The liver and omentum were chosen because they are the primary glucose storage sites and because they are the classical and a promising alternative site for islet transplantation, respectively [29]. The characterisation of these two sites has never been done in terms of inflammation and oxidative stress in relation to glycaemic regulation. Indeed, in this study, we showed that high glucose fluctuations increased oxidative stress in both the liver and omentum. During islet transplantation, it has been shown that the graft can be highly sensitive to inflammation and oxidative stress [3032] which could lead to an early loss of the transplanted tissue. This study highlights the importance of glycaemic regulation before islet transplantation, since it can be critical for engraftment outcome. Oxidative stress is particularly relevant and dangerous for the transplanted islets, which are among those tissues that have the lowest levels of intrinsic antioxidant defenses [33]. As shown in the present study, continuous delivery of insulin was able to maintain normoglycaemia and consequently decreased oxidative stress and inflammation. As we showed, these two sites were rich in ROS in the diabetic state, and although endogenous ROS in physiological concentrations do help to maintain homeostasis, they can still cause chronic oxidative stress and adverse effects when they accumulate. It is well described that diabetes complications are generated by a high level of circulating glucose. Some studies [34] have highlighted the loss of animals as a result of severe hyperglycaemia complications and the dilemma of having to keep animals in a diabetic state for a long period while waiting for islets from, for example, human material. At this time, pumps seem to be the best option, because they can be removed at any time and can keep animals in good health while waiting for available material for islet transplantation, by limiting the adverse effects of diabetes. This study highlights the need to properly manage the diabetes before transplantation in order to allow islets to be engrafted in a healthy environment without glucotoxicity, oxidative stress, and inflammation [35].

In addition, this study was important for highlighting the differences observed in terms of metabolism, inflammation, and oxidative stress in rats treated with the same amount of insulin, a comparison that would not have been possible using different insulin doses. In fact, in diabetes studies, researchers use many different ways to implement insulin therapies. Firstly, the type and the origin of insulin types vary: slow or rapid, human, porcine, and so forth. Secondly, doses are also not so well defined, being anywhere from 1 IU to 15 IU [36]. Making the comparison even more complex, several models of pumps exist (osmotic pumps [37, 38] or preloaded implants, also named insulin pellets [35, 39]). Unlike the case of preloaded insulin pellets, osmotic pumps need to be filled manually. Although these main differences may seem to be minor, they are in fact highly important in comparison studies, as proven by the differences observed in this study under treatment conditions that appear to be the same.

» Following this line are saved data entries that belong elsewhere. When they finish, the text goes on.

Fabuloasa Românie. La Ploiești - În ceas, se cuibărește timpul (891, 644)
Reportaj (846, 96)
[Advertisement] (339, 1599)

In conclusion, our comparison of the two modes of insulin delivery promotes the use of continuous insulin administration, in terms of feasibility and good results. In fact, pumps require no daily injection and facilitate rat follow-up. The well-being of the animals and the homogeneity of the results permit researchers to limit the numbers of animals and experiments used to build solid and reproducible results, as confirmed by other studies [40]. Continuous insulin release has a positive effect on rat metabolism (glycaemia, weight gain) and can limit adverse effects of the diabetic state (oxidative stress and inflammation). Additionally, this study highlights the limitations of comparative studies, as different insulin therapies could modify the metabolic parameters.

Competing Interests

The authors declare that they have no competing interests.